Enough, Enna

1K 231 80
                                    

Melissa membuka satu per satu video dalam galeri ponselnya. Masih begitu banyak video mereka di Eil Malk saat melihat ubur-ubur pertama kali.

Ada video saat mereka memenangkan banyak boneka simba dan Melissa kelimpungan membawa semuanya.

Melissa merengut, terutama saat menemukan video Jeon-Jonas yang tersenyum lepas saat menghidangkan pancake kesukaannya di atas meja dan mereka menyantapnya bersama.

Melissa bisa merasakan desakan di pelupuk matanya namun segera ia usap agar tidak sempat terjatuh.

Ini sudah lebih seminggu tidak ada kabar apa pun dari pria itu dan ia tetap tidak diizinkan untuk sekadar mengirim pesan atau telepon.

Melissa ragu Jeon-Jonas merasakan rindu yang sama besar seperti yang ia rasakan sekarang, Melissa ragu pria itu masih mengingatnya.

Semua orang menjelaskan bahwa pria itu baik-baik saja di sana, namun untuk sekadar mengirimkan pesan singkat saja—mengapa begitu susah. Mengapa seolah hanya Melissa yang menginginkan pria itu di sini, mengapa seolah hanya Melissa yang mencintai dan pria itu tidak.

Melissa buru-buru menyeka air matanya yang sempat terjatuh saat pintu kamarnya diketuk dari luar.

Enna kemudian masuk dengan sebuah nampan berisi susu khusus untuk Melissa—susu hamilnya.

“Hei, aku hampir lupa kalau aku belum mengantar susu ini untukmu,” tutur Enna seraya duduk di tepi ranjang.

Melissa mengucap terima kasih sebelum menerima susu tersebut dan meneguknya perlahan.

“Sedang apa tadi?” tanya Enna berbasa-basi kemudian menerima kembali gelas kosong dari Melissa.

Melissa menggeleng sebagai jawaban.

“Kau tau, kau bisa menceritakan apa pun padaku, kita sudah seperti keluarga, Melissa.”

Melissa menggeleng lagi, kali ini lebih keras dan ia tampak meremas ujung gaunnya.

“Kau merindukan Jeon?”

Melissa menggeleng lagi. “Dia juga tidak rindu padaku.”

“Dia merindukanmu, aku yakin itu.

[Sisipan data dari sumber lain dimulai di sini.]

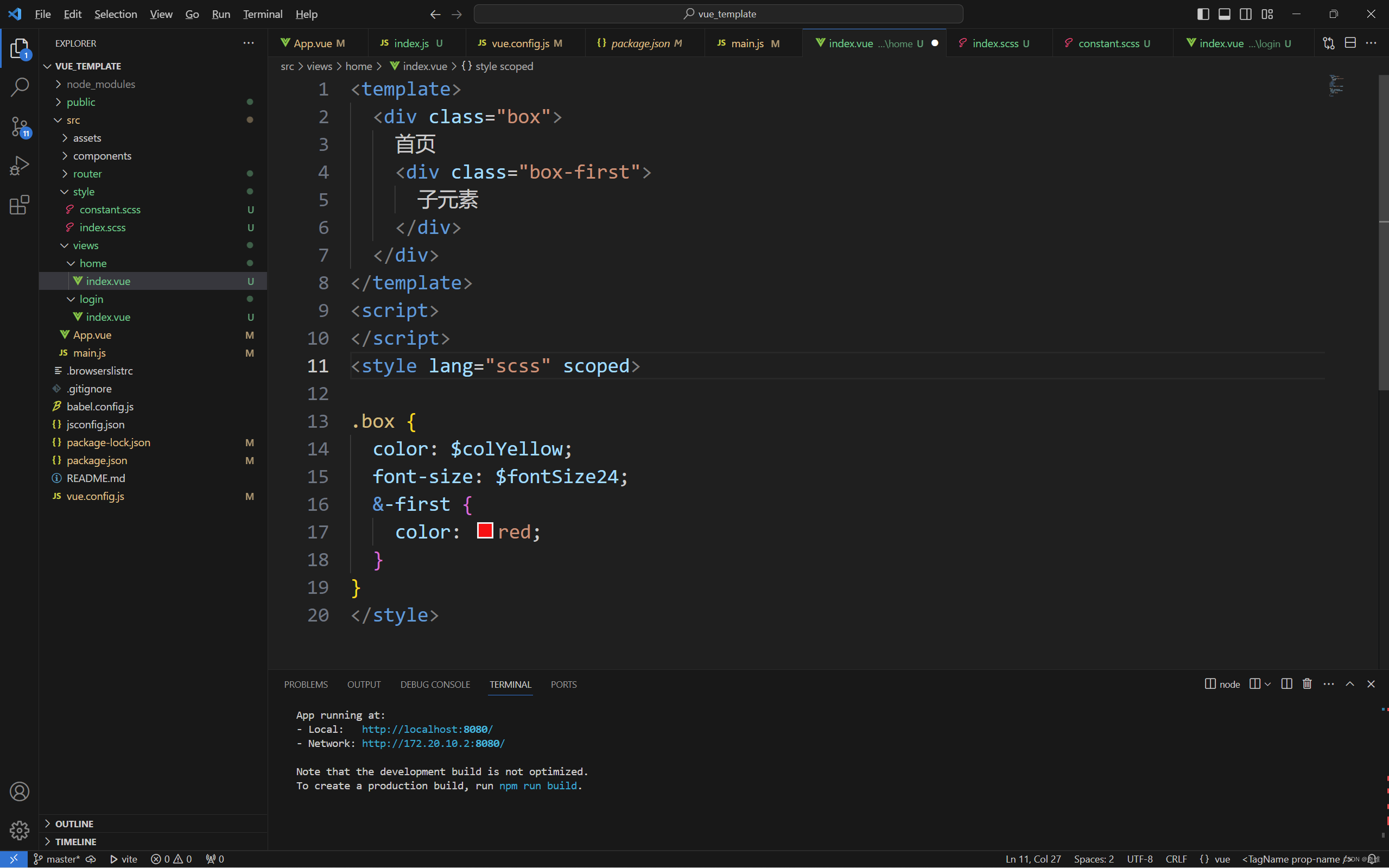Open the Extensions view

point(20,205)
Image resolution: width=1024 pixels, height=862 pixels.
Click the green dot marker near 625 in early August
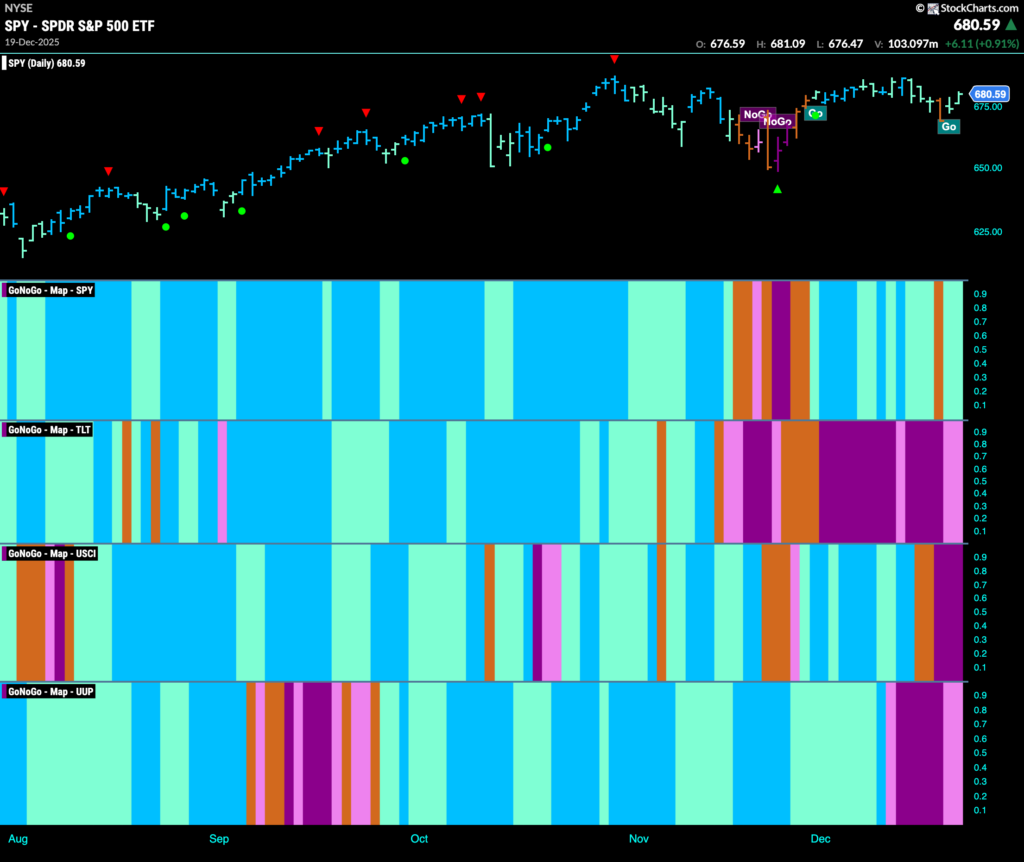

Ada banyak masalah besar di sana dan kurasa dia hanya butuh waktu untuk menyelesaikannya.”

Melissa membiarkan air matanya luruh begitu saja. “Tapi dia selalu membiarkanku seperti ini, dia selalu meninggalkanku seperti ini,” isaknya parau.

“Mel…”

“Aku selalu mengidam sendirian—aku banyak menginginkan hal yang seharusnya dia penuhi tapi dia tidak pernah bersamaku,” isak Melissa kian berantakan.

“Dia berjanji … dia berjanji untuk menemaniku melihat bayi kami tapi dia tidak menepatinya. Dia tidak memedulikan kami,” geleng Melissa kian tersedu. “Dia tidak memedulikan kami, Enna.”

Enna meraup Melissa ke dalam pelukan, mengusap punggung bergetar Melissa dengan sayang. “Aku minta maaf untuknya.”

Melissa menangis kian kencang. “Dia tidak peduli pada kami.”

***

Ben menekan tombol lift terburu-buru untuk naik ke lantai atas di mana Melissa berada. Ketika berpapasan dengan Enna, yang tengah membawakan satu mangkuk berisi air hangat dan kain, ia mengutarakan kecemasannya.

“Apa yang terjadi padanya?”

Enna membuang napas pelan. “Demamnya belum turun, dan kalau melihat gejalanya, ini bukan hanya demam, dia terlalu banyak beban pikiran.”